Your answer must be every line below, repeated exactly.
* * *
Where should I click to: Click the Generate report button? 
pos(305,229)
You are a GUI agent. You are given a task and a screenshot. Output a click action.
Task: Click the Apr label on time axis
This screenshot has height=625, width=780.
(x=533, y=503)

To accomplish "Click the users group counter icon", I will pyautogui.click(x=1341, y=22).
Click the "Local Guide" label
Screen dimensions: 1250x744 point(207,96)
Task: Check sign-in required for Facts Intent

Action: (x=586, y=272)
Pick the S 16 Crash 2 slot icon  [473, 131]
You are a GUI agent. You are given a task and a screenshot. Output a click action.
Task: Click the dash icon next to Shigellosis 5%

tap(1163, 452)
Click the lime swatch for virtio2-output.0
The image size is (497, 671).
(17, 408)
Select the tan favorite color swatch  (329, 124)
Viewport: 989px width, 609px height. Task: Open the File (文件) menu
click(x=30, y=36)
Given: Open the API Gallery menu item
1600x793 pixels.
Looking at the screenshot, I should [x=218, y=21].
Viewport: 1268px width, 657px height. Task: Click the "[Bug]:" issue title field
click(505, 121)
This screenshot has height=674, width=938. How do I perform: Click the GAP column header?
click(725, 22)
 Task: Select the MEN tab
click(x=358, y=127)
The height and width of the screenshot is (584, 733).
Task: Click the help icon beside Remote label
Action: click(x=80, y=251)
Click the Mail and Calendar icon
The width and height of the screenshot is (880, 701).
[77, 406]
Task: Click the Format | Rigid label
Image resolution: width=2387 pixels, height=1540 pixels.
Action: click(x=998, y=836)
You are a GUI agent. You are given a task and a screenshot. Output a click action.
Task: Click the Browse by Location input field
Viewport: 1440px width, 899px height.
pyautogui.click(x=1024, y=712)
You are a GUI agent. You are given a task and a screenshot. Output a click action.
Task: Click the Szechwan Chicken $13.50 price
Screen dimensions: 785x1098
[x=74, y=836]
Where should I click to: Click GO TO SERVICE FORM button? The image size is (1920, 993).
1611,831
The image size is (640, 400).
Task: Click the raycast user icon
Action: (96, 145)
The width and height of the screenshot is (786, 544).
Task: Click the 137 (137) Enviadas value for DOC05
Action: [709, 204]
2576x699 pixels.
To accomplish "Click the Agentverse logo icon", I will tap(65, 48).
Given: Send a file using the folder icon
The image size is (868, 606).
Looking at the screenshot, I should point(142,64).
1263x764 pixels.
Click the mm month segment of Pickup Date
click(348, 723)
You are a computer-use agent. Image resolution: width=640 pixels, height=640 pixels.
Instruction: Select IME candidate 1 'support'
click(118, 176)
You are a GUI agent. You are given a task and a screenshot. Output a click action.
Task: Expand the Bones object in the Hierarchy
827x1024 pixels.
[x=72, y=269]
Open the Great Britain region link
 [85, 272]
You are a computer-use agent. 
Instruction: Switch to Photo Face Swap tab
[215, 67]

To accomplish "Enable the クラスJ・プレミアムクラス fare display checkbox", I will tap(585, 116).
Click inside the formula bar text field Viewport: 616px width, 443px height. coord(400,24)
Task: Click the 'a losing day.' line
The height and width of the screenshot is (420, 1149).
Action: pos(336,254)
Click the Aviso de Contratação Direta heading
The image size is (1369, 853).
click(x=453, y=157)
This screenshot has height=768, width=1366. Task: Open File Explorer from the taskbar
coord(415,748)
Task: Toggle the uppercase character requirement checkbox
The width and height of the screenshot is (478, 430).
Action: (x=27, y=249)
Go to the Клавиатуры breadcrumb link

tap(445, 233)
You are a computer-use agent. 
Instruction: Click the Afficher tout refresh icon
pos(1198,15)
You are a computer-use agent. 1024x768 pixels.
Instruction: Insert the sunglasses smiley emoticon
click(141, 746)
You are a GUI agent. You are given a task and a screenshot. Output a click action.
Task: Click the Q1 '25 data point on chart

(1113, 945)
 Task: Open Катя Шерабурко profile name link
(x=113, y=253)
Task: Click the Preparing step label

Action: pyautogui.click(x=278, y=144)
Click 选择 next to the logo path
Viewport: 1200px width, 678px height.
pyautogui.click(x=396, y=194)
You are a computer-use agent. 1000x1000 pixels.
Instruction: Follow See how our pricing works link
* * *
**Solution below**
Where should I click to: Click the Generate report button? 
pos(305,229)
You are a GUI agent. You are given a task and a screenshot. Output a click action.
Task: Click the Apr label on time axis
This screenshot has height=625, width=780.
(x=533, y=503)

To accomplish "Click the users group counter icon", I will pyautogui.click(x=1341, y=22).
Click the "Local Guide" label
Screen dimensions: 1250x744 point(207,96)
Task: Check sign-in required for Facts Intent

Action: (x=586, y=272)
Pick the S 16 Crash 2 slot icon  [473, 131]
You are a GUI agent. You are given a task and a screenshot. Output a click action.
Task: Click the dash icon next to Shigellosis 5%

tap(1163, 452)
Click the lime swatch for virtio2-output.0
The image size is (497, 671).
(17, 408)
Select the tan favorite color swatch  (329, 124)
Viewport: 989px width, 609px height. Task: Open the File (文件) menu
click(x=30, y=36)
Given: Open the API Gallery menu item
1600x793 pixels.
Looking at the screenshot, I should [x=218, y=21].
Viewport: 1268px width, 657px height. Task: Click the "[Bug]:" issue title field
click(505, 121)
This screenshot has height=674, width=938. How do I perform: Click the GAP column header?
click(725, 22)
 Task: Select the MEN tab
click(x=358, y=127)
The height and width of the screenshot is (584, 733).
Task: Click the help icon beside Remote label
Action: click(x=80, y=251)
Click the Mail and Calendar icon
The width and height of the screenshot is (880, 701).
[77, 406]
Task: Click the Format | Rigid label
Image resolution: width=2387 pixels, height=1540 pixels.
Action: click(x=998, y=836)
You are a GUI agent. You are given a task and a screenshot. Output a click action.
Task: Click the Browse by Location input field
Viewport: 1440px width, 899px height.
pyautogui.click(x=1024, y=712)
You are a GUI agent. You are given a task and a screenshot. Output a click action.
Task: Click the Szechwan Chicken $13.50 price
Screen dimensions: 785x1098
[x=74, y=836]
Where should I click to: Click GO TO SERVICE FORM button? The image size is (1920, 993).
1611,831
The image size is (640, 400).
Task: Click the raycast user icon
Action: (96, 145)
The width and height of the screenshot is (786, 544).
Task: Click the 137 (137) Enviadas value for DOC05
Action: [709, 204]
2576x699 pixels.
To accomplish "Click the Agentverse logo icon", I will tap(65, 48).
Given: Send a file using the folder icon
The image size is (868, 606).
Looking at the screenshot, I should point(142,64).
1263x764 pixels.
Click the mm month segment of Pickup Date
click(348, 723)
You are a computer-use agent. Image resolution: width=640 pixels, height=640 pixels.
Instruction: Select IME candidate 1 'support'
click(118, 176)
You are a GUI agent. You are given a task and a screenshot. Output a click action.
Task: Expand the Bones object in the Hierarchy
827x1024 pixels.
[x=72, y=269]
Open the Great Britain region link
 [85, 272]
You are a computer-use agent. 
Instruction: Switch to Photo Face Swap tab
[215, 67]

To accomplish "Enable the クラスJ・プレミアムクラス fare display checkbox", I will tap(585, 116).
Click inside the formula bar text field Viewport: 616px width, 443px height. coord(400,24)
Task: Click the 'a losing day.' line
The height and width of the screenshot is (420, 1149).
Action: pos(336,254)
Click the Aviso de Contratação Direta heading
The image size is (1369, 853).
click(x=453, y=157)
This screenshot has height=768, width=1366. Task: Open File Explorer from the taskbar
coord(415,748)
Task: Toggle the uppercase character requirement checkbox
The width and height of the screenshot is (478, 430).
Action: (x=27, y=249)
Go to the Клавиатуры breadcrumb link

tap(445, 233)
You are a computer-use agent. 
Instruction: Click the Afficher tout refresh icon
pos(1198,15)
You are a computer-use agent. 1024x768 pixels.
Instruction: Insert the sunglasses smiley emoticon
click(141, 746)
You are a GUI agent. You are given a task and a screenshot. Output a click action.
Task: Click the Q1 '25 data point on chart

(1113, 945)
 Task: Open Катя Шерабурко profile name link
(x=113, y=253)
Task: Click the Preparing step label

Action: pyautogui.click(x=278, y=144)
Click 选择 next to the logo path
Viewport: 1200px width, 678px height.
pyautogui.click(x=396, y=194)
You are a computer-use agent. 1000x1000 pixels.
Instruction: Follow See how our pricing works link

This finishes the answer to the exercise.